Set down every entry again, exactly as it appears.

#### Given information
-- Opening Marker --
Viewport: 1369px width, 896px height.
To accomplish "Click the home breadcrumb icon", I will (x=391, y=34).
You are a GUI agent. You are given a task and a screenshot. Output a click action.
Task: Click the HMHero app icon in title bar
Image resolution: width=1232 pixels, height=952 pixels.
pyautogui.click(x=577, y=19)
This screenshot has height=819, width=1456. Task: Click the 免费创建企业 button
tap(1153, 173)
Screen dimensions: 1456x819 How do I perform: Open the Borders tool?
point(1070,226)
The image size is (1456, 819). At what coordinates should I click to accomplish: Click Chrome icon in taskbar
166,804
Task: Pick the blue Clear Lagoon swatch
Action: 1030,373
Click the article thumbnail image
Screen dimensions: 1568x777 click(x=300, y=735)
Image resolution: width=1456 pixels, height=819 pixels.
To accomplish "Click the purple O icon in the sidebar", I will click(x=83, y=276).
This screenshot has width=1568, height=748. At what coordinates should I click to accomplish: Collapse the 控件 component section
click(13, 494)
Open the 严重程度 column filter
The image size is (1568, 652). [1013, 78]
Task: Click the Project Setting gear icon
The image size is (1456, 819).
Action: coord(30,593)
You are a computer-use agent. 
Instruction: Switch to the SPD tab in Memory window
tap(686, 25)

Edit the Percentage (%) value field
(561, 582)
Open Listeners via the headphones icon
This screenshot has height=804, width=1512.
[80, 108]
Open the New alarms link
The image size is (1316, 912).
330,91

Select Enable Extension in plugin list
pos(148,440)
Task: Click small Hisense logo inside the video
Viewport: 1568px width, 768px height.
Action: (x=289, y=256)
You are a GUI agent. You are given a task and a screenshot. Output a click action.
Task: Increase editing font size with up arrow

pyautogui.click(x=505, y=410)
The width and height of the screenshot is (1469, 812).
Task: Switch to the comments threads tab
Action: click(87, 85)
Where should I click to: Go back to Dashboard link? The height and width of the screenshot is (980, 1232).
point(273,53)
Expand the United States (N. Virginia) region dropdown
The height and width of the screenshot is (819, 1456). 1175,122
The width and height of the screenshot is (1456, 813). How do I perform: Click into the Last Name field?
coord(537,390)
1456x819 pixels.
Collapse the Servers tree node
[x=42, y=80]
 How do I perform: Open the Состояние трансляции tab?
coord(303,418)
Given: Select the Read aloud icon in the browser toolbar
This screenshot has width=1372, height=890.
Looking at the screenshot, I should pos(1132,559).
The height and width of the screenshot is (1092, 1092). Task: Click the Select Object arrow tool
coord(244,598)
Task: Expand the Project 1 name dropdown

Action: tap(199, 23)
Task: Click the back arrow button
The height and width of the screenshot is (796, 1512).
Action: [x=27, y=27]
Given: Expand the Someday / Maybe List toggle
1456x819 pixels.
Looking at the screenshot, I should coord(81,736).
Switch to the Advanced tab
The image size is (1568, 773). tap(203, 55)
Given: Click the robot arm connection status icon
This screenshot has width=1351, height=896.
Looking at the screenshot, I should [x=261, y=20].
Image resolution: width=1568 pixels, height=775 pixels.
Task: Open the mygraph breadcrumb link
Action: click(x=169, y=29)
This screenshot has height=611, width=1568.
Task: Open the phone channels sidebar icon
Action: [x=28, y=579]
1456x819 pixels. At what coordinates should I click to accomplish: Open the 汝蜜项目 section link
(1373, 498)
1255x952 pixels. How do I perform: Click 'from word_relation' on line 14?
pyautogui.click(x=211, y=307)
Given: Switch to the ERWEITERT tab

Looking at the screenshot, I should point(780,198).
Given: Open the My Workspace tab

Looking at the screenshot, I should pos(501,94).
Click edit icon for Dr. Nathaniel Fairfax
-- Closing Marker --
#### Written response
Viewport: 1369px width, 896px height.
To accomplish "Click the home breadcrumb icon", I will (x=391, y=34).
You are a GUI agent. You are given a task and a screenshot. Output a click action.
Task: Click the HMHero app icon in title bar
Image resolution: width=1232 pixels, height=952 pixels.
pyautogui.click(x=577, y=19)
This screenshot has height=819, width=1456. Task: Click the 免费创建企业 button
tap(1153, 173)
Screen dimensions: 1456x819 How do I perform: Open the Borders tool?
point(1070,226)
The image size is (1456, 819). At what coordinates should I click to accomplish: Click Chrome icon in taskbar
166,804
Task: Pick the blue Clear Lagoon swatch
Action: 1030,373
Click the article thumbnail image
Screen dimensions: 1568x777 click(x=300, y=735)
Image resolution: width=1456 pixels, height=819 pixels.
To accomplish "Click the purple O icon in the sidebar", I will click(x=83, y=276).
This screenshot has width=1568, height=748. At what coordinates should I click to accomplish: Collapse the 控件 component section
click(13, 494)
Open the 严重程度 column filter
The image size is (1568, 652). [1013, 78]
Task: Click the Project Setting gear icon
The image size is (1456, 819).
Action: coord(30,593)
You are a computer-use agent. 
Instruction: Switch to the SPD tab in Memory window
tap(686, 25)

Edit the Percentage (%) value field
(561, 582)
Open Listeners via the headphones icon
This screenshot has height=804, width=1512.
[80, 108]
Open the New alarms link
The image size is (1316, 912).
330,91

Select Enable Extension in plugin list
pos(148,440)
Task: Click small Hisense logo inside the video
Viewport: 1568px width, 768px height.
Action: (x=289, y=256)
You are a GUI agent. You are given a task and a screenshot. Output a click action.
Task: Increase editing font size with up arrow

pyautogui.click(x=505, y=410)
The width and height of the screenshot is (1469, 812).
Task: Switch to the comments threads tab
Action: click(87, 85)
Where should I click to: Go back to Dashboard link? The height and width of the screenshot is (980, 1232).
point(273,53)
Expand the United States (N. Virginia) region dropdown
The height and width of the screenshot is (819, 1456). 1175,122
The width and height of the screenshot is (1456, 813). How do I perform: Click into the Last Name field?
coord(537,390)
1456x819 pixels.
Collapse the Servers tree node
[x=42, y=80]
 How do I perform: Open the Состояние трансляции tab?
coord(303,418)
Given: Select the Read aloud icon in the browser toolbar
This screenshot has width=1372, height=890.
Looking at the screenshot, I should pos(1132,559).
The height and width of the screenshot is (1092, 1092). Task: Click the Select Object arrow tool
coord(244,598)
Task: Expand the Project 1 name dropdown

Action: tap(199, 23)
Task: Click the back arrow button
The height and width of the screenshot is (796, 1512).
Action: [x=27, y=27]
Given: Expand the Someday / Maybe List toggle
1456x819 pixels.
Looking at the screenshot, I should coord(81,736).
Switch to the Advanced tab
The image size is (1568, 773). tap(203, 55)
Given: Click the robot arm connection status icon
This screenshot has width=1351, height=896.
Looking at the screenshot, I should [x=261, y=20].
Image resolution: width=1568 pixels, height=775 pixels.
Task: Open the mygraph breadcrumb link
Action: click(x=169, y=29)
This screenshot has height=611, width=1568.
Task: Open the phone channels sidebar icon
Action: [x=28, y=579]
1456x819 pixels. At what coordinates should I click to accomplish: Open the 汝蜜项目 section link
(1373, 498)
1255x952 pixels. How do I perform: Click 'from word_relation' on line 14?
pyautogui.click(x=211, y=307)
Given: Switch to the ERWEITERT tab

Looking at the screenshot, I should point(780,198).
Given: Open the My Workspace tab

Looking at the screenshot, I should pos(501,94).
Click edit icon for Dr. Nathaniel Fairfax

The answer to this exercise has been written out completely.